Text segment:

+--

He said, “Whoever describes this budget as an elections budget should be called on and made to look at the characteristics of an elections budget, in particular the deficit.” He pointed out that the deficit as stated in the 2011 budget is 3.0 percent. “Small, reflecting the financial discipline that leads to prosperity, which the PPP has always been wedded to since its first budgets in our pre-independence period. If this were an elections budget, spending to buy votes would have led to a deficit of about 9 percent, which in itself would have been defensible, when one looks at deficits run by many countries, developed and developing,” said the Prime Minister.
He said that the previous administration ran up deficits in the order of 30 percent, “so if we had moved to 9 percent it would have been defensible; but we have resisted that and have held to the 3 percent, as in previous years.”
He said that on considering the history of the country, no group has sacrificed more and paid more dues to keep Guyana together than the PPP and the PPP/C.
The theme of the budget states, “We have a country to build. It will not build itself, and we have to build today for tomorrow.”
He said: “We cannot consume and enjoy all we could today, but must put aside something for tomorrow and that is an obligation for each of us. This budget, by its theme, calls on every Guyanese to take part in the building of Guyana. Each of us has to do something…all that we could do, each in our own way for the better tomorrow.”
The Prime Minister said that the government is working for the day when it could pay more. “This budget is about producing more, having more with which to pay and paying more. Pay is about distribution, but there must be firstly things to distribute, things to be produced through our work…this budget and its theme call on every Guyanese to put his or her shoulder to the wheel,” he said.

+--

Information provided:

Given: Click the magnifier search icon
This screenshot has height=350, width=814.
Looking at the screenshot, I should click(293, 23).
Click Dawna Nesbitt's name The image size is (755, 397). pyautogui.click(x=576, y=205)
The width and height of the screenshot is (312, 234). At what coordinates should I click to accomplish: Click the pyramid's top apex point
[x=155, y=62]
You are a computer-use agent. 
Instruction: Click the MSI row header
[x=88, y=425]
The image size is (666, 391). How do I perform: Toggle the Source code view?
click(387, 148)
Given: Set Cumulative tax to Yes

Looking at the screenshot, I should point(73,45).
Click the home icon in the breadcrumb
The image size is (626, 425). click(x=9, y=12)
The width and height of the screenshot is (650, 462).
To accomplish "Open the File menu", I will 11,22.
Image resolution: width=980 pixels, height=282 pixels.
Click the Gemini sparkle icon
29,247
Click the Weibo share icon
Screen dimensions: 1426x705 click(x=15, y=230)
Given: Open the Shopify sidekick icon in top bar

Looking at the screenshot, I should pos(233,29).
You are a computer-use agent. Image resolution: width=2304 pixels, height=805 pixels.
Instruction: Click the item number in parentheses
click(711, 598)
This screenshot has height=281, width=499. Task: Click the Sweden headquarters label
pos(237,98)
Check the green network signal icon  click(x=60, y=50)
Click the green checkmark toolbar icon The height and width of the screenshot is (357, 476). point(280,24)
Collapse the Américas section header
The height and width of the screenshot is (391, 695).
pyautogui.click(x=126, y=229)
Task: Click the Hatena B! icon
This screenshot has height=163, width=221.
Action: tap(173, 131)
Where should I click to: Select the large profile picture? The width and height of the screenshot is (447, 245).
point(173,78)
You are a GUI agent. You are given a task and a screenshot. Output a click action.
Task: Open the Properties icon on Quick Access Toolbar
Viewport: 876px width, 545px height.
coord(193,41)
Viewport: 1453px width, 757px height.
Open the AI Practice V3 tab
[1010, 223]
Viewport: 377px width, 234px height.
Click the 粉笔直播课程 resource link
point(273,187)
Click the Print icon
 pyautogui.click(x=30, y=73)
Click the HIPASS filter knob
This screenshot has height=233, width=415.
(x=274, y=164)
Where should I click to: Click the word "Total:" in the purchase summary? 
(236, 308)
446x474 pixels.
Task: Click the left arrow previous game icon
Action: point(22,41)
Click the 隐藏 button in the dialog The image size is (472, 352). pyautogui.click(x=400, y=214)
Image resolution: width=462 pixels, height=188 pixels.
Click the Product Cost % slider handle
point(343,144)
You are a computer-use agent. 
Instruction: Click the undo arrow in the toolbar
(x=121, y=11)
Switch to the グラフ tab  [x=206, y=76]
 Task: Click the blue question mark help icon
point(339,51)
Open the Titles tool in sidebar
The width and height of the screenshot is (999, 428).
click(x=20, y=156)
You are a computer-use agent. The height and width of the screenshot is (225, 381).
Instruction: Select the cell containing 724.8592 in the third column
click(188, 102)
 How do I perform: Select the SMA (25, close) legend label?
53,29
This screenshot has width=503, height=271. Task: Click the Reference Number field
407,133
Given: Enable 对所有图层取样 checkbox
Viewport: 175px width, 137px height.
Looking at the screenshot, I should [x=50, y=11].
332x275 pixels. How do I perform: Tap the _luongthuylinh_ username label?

+--

Problem:
Extend the report on the Prime Minister's defense of Guyana's 2011 budget past its last paragraph.

Answer box:
He noted that it would not be feasible to pay at a level of more than is being produced, or pay cannot be determined based on “what we think we are worth.”
Paying higher wages without the production of the matching goods and services leads to increasing inflation, as seen in Guyana during the previous administration, he said. This was only halted by the painful medicine that Guyana had to “drink” in the late 1980s, “and we will give the late President [Hugh Desmond] Hoyte honours for initiating that.”
He noted that the period of rampant inflation contributed greatly to the breakdown of society and the resort to living outside the law. “We don’t want to go there again,” he said. “Let us not go into the direction of wages and salaries which could not be sustained, which are not with what is happening in the production area and in the market place,” he said.
“We in the PPP/C do want a road to a better life…we are not against a better life, but what we are saying is that we have to get to that better life through our work and through sustained increases in pay, in line with increases in production and productivity,” he said. “We know that could do it…we of the PPP/C we know we could do it. Our past 18 years have shown that we could do it,” he said. “This budget of 2011 and all of our preceding budgets are about keeping us on the straight and narrow path which leads to prosperity, resisting the alluring deceptions of paths which may flatter us today, but take us tomorrow back along the path of the first 20 years of independence” he said.
On VAT, the Prime Minister said that the tax, introduced in 2007, takes proportionately more from those who have more and proportionately less from those who have less.
“The person with more money who buys and enjoys goods and services contributes more to the government coffers,” he said.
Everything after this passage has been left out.